# [WHAT IS BEING ASKED]
When you reach the line in the data below that contains "[Kampüs Dışı Sosyal Buluşma] (808, 929)", please start repeating lines exactly, and stop after the line that contains "Ulaşım Hizmetleri (464, 2130)", repeating nothing else.

+ + + +

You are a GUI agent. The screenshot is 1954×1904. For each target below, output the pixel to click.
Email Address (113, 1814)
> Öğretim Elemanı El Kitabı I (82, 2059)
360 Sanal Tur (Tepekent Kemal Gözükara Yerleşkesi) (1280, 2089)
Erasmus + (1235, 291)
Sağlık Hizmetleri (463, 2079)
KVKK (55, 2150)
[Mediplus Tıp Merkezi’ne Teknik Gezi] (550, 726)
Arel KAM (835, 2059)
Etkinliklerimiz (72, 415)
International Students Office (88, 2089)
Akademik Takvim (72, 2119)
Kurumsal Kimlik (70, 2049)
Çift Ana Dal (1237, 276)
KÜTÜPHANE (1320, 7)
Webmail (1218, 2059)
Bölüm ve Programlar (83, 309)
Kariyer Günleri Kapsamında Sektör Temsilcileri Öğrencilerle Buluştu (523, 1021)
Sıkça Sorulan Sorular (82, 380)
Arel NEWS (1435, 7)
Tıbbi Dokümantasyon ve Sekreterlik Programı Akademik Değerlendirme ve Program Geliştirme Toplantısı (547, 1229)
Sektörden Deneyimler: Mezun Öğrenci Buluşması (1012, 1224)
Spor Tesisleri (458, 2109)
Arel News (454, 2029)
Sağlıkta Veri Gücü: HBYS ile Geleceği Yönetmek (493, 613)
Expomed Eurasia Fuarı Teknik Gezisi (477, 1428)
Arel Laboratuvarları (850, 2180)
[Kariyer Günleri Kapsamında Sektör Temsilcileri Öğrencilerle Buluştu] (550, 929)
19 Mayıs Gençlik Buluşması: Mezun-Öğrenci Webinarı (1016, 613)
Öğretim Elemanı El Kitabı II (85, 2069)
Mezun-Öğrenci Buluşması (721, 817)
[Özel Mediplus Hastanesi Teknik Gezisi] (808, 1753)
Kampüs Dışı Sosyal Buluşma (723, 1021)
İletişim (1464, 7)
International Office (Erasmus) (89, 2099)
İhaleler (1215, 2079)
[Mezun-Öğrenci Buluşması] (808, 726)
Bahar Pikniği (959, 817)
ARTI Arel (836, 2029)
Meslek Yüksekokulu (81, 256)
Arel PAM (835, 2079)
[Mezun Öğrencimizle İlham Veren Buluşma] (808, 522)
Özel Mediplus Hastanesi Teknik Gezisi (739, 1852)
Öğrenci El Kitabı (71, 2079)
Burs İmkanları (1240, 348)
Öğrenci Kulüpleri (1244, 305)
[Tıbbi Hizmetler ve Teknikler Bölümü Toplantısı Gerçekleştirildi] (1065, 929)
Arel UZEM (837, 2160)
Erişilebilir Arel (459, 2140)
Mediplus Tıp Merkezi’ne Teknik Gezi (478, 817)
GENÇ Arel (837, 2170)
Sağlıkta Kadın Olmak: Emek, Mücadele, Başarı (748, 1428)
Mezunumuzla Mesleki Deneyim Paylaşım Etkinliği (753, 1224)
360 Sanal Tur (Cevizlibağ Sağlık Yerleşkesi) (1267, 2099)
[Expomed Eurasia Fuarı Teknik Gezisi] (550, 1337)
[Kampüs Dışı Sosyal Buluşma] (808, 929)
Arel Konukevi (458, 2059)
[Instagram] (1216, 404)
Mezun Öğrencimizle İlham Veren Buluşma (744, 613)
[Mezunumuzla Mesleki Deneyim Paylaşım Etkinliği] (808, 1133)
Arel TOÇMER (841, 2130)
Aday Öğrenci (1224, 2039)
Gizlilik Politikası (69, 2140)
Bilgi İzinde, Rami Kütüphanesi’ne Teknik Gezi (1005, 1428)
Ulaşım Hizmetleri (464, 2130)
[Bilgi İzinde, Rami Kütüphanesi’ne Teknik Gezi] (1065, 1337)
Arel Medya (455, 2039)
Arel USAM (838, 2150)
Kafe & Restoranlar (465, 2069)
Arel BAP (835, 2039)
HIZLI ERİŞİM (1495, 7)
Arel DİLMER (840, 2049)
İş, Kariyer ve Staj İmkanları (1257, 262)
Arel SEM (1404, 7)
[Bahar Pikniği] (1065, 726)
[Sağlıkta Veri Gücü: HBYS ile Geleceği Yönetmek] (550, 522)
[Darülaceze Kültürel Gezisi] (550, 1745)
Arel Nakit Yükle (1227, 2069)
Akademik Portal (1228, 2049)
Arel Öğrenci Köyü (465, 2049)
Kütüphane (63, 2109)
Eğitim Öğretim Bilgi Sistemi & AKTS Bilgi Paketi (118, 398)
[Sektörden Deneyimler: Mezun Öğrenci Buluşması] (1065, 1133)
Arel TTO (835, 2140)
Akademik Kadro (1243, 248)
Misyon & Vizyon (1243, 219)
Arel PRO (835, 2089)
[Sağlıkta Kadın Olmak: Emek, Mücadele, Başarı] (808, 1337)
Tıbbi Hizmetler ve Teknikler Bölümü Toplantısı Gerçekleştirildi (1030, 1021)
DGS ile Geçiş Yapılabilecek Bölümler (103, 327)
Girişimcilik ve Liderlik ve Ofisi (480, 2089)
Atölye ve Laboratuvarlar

+ + + +

# [EXERCISE SOLUTION]
[Kampüs Dışı Sosyal Buluşma] (808, 929)
Arel Konukevi (458, 2059)
[Instagram] (1216, 404)
Mezun Öğrencimizle İlham Veren Buluşma (744, 613)
[Mezunumuzla Mesleki Deneyim Paylaşım Etkinliği] (808, 1133)
Arel TOÇMER (841, 2130)
Aday Öğrenci (1224, 2039)
Gizlilik Politikası (69, 2140)
Bilgi İzinde, Rami Kütüphanesi’ne Teknik Gezi (1005, 1428)
Ulaşım Hizmetleri (464, 2130)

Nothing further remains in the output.